Task:
Please return each entry in the listing exactly.

- Opening Delimiter -

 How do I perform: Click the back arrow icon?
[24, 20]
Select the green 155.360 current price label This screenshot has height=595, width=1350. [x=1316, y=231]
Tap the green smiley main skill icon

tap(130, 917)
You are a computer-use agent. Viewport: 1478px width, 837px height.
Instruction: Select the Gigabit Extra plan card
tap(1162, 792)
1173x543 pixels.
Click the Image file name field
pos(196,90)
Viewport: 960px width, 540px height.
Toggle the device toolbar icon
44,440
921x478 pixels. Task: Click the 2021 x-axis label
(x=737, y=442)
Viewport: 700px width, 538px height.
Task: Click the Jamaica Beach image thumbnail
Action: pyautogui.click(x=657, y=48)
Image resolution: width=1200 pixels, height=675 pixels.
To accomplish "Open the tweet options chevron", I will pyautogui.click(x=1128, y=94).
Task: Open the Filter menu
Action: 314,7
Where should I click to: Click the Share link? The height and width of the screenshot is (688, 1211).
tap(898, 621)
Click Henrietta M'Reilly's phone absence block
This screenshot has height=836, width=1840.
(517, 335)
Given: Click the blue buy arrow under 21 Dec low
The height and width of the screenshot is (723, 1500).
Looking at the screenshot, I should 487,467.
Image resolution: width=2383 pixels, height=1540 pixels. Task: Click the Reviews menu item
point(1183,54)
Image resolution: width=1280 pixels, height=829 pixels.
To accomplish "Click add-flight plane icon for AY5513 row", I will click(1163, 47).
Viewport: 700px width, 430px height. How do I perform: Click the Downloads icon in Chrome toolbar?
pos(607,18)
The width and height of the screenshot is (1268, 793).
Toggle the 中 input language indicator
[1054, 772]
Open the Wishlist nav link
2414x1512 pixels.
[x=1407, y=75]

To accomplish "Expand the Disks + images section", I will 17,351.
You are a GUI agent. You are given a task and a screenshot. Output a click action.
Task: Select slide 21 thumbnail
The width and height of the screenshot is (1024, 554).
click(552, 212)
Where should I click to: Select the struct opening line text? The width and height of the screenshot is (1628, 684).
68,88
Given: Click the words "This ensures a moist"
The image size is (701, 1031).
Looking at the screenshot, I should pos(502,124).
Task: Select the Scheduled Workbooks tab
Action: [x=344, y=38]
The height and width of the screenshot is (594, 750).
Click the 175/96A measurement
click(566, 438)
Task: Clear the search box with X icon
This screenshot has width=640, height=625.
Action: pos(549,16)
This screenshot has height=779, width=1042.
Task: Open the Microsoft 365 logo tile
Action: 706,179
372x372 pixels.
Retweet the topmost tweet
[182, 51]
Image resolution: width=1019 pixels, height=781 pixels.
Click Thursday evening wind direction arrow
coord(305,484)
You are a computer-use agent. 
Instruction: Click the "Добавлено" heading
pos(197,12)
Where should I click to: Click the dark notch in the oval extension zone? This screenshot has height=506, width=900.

- Closing Delimiter -

Result of this task:
 How do I perform: Click the back arrow icon?
[24, 20]
Select the green 155.360 current price label This screenshot has height=595, width=1350. [x=1316, y=231]
Tap the green smiley main skill icon

tap(130, 917)
You are a computer-use agent. Viewport: 1478px width, 837px height.
Instruction: Select the Gigabit Extra plan card
tap(1162, 792)
1173x543 pixels.
Click the Image file name field
pos(196,90)
Viewport: 960px width, 540px height.
Toggle the device toolbar icon
44,440
921x478 pixels. Task: Click the 2021 x-axis label
(x=737, y=442)
Viewport: 700px width, 538px height.
Task: Click the Jamaica Beach image thumbnail
Action: pyautogui.click(x=657, y=48)
Image resolution: width=1200 pixels, height=675 pixels.
To accomplish "Open the tweet options chevron", I will pyautogui.click(x=1128, y=94).
Task: Open the Filter menu
Action: 314,7
Where should I click to: Click the Share link? The height and width of the screenshot is (688, 1211).
tap(898, 621)
Click Henrietta M'Reilly's phone absence block
This screenshot has height=836, width=1840.
(517, 335)
Given: Click the blue buy arrow under 21 Dec low
The height and width of the screenshot is (723, 1500).
Looking at the screenshot, I should 487,467.
Image resolution: width=2383 pixels, height=1540 pixels. Task: Click the Reviews menu item
point(1183,54)
Image resolution: width=1280 pixels, height=829 pixels.
To accomplish "Click add-flight plane icon for AY5513 row", I will click(1163, 47).
Viewport: 700px width, 430px height. How do I perform: Click the Downloads icon in Chrome toolbar?
pos(607,18)
The width and height of the screenshot is (1268, 793).
Toggle the 中 input language indicator
[1054, 772]
Open the Wishlist nav link
2414x1512 pixels.
[x=1407, y=75]

To accomplish "Expand the Disks + images section", I will 17,351.
You are a GUI agent. You are given a task and a screenshot. Output a click action.
Task: Select slide 21 thumbnail
The width and height of the screenshot is (1024, 554).
click(552, 212)
Where should I click to: Select the struct opening line text? The width and height of the screenshot is (1628, 684).
68,88
Given: Click the words "This ensures a moist"
The image size is (701, 1031).
Looking at the screenshot, I should pos(502,124).
Task: Select the Scheduled Workbooks tab
Action: [x=344, y=38]
The height and width of the screenshot is (594, 750).
Click the 175/96A measurement
click(566, 438)
Task: Clear the search box with X icon
This screenshot has width=640, height=625.
Action: pos(549,16)
This screenshot has height=779, width=1042.
Task: Open the Microsoft 365 logo tile
Action: 706,179
372x372 pixels.
Retweet the topmost tweet
[182, 51]
Image resolution: width=1019 pixels, height=781 pixels.
Click Thursday evening wind direction arrow
coord(305,484)
You are a computer-use agent. 
Instruction: Click the "Добавлено" heading
pos(197,12)
Where should I click to: Click the dark notch in the oval extension zone? This screenshot has height=506, width=900.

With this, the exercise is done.